Wednesday, May 03, 2006

What was I thinking?

Tonight I did something that is very uncharacteristic, stupid, and certainly way above my skill level. When rolling with one of the Blue belts, Jason, starting from stand up I grabbed his right arm, jumped up, put my right shin in his armpit, and kicked my left leg over his head; I tried a flying arm bar. And here is the strange thing; I had never practiced it and only seen it applied a few times in videos. A very reckless mistake on my part.

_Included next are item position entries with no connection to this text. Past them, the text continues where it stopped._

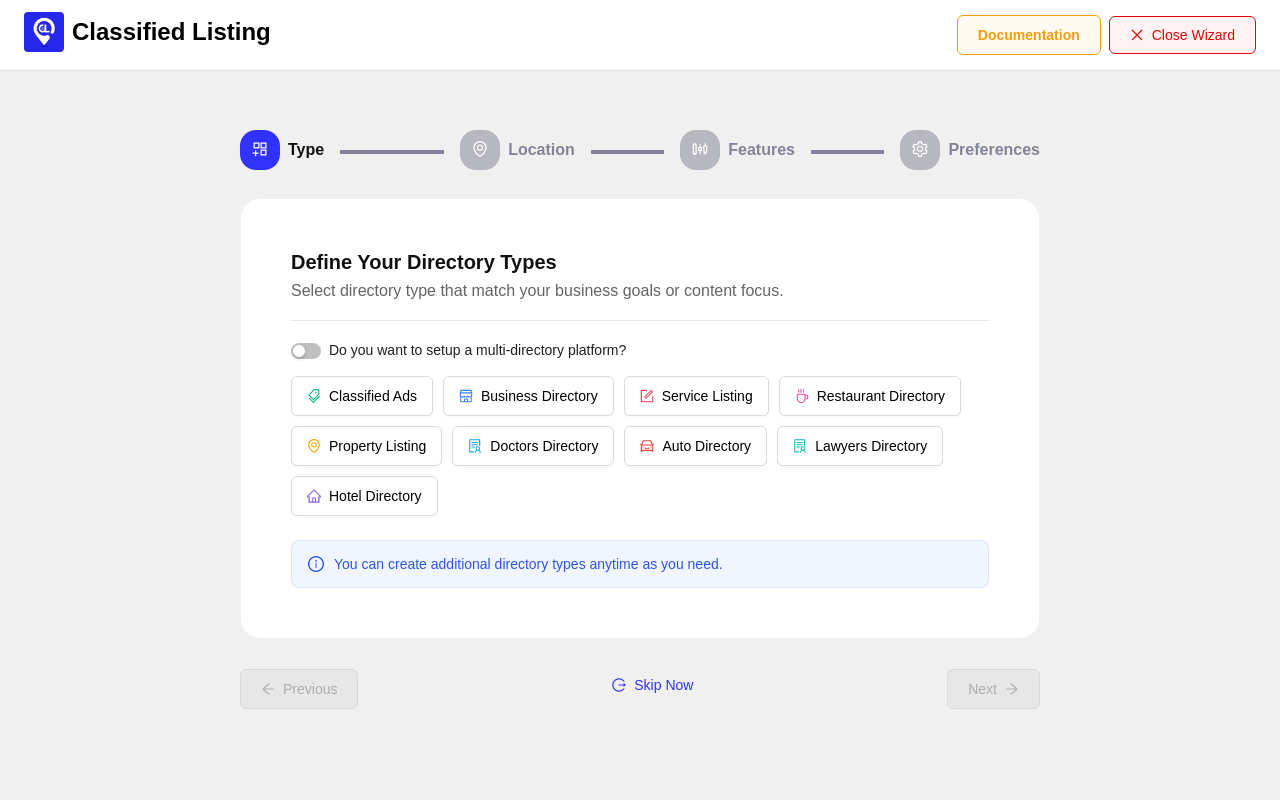Click the Type step icon
The width and height of the screenshot is (1280, 800).
coord(260,150)
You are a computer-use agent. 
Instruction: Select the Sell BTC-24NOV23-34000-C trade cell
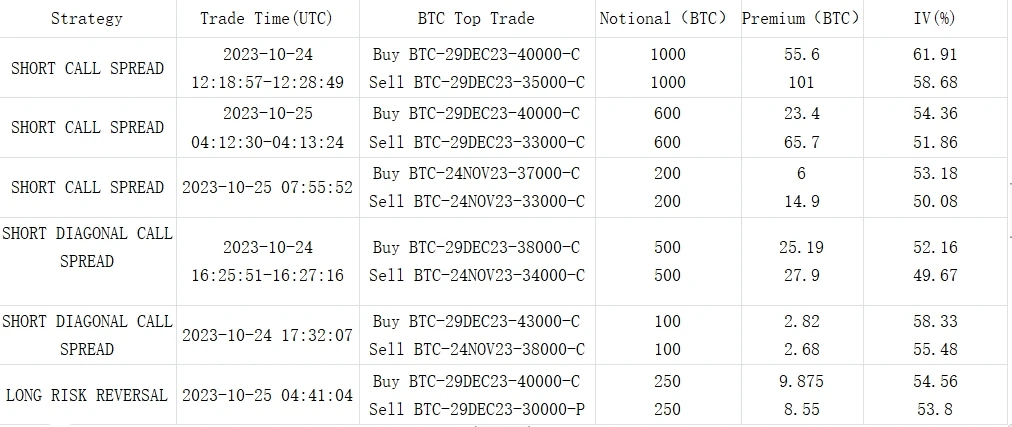476,275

I do not know how or why it happened, it just did. And the thing that broke the "almost" lock is when gravity slammed me into the ground and I blanked out for a second. Not to mention that Jason came crashing down onto me and I took a nice unintentional elbow to the nose and mouth causing me to blank out for a moment or two. For the rest of my roll, I was in a dazed auto pilot.

For the past few weeks I have been stepping up my training for my first Brazilian Jiu Jitsu tournament this Sunday. This is my last class before my final physical and mental preparation. I am feeling a little bit of pressure, I admit. But it is more excitement to compete with the unknown than anything else. I know I have been training hard and all the tools for success have been given to me. My biggest concern is that my adrenaline will take over and I become clumsy or reckless with my technique; like I did tonight. Guess what I will be thinking about for the next few days... ;)

And, will I try a flying arm bar again? Of course because it is a slick submission! But there are a lot of other things I need to work on first. I am deeply ashamed for losing my head like that and doing something that could have caused a team mate or my self an injury. I am also thankful that Jason is freakishly tough. The only good thing is, I learn from my mistakes. And the bigger the mistake, the more of an impact the lesson will have on me.

Ous.

P.S. Damn Mikey, how the hell did you get my back again?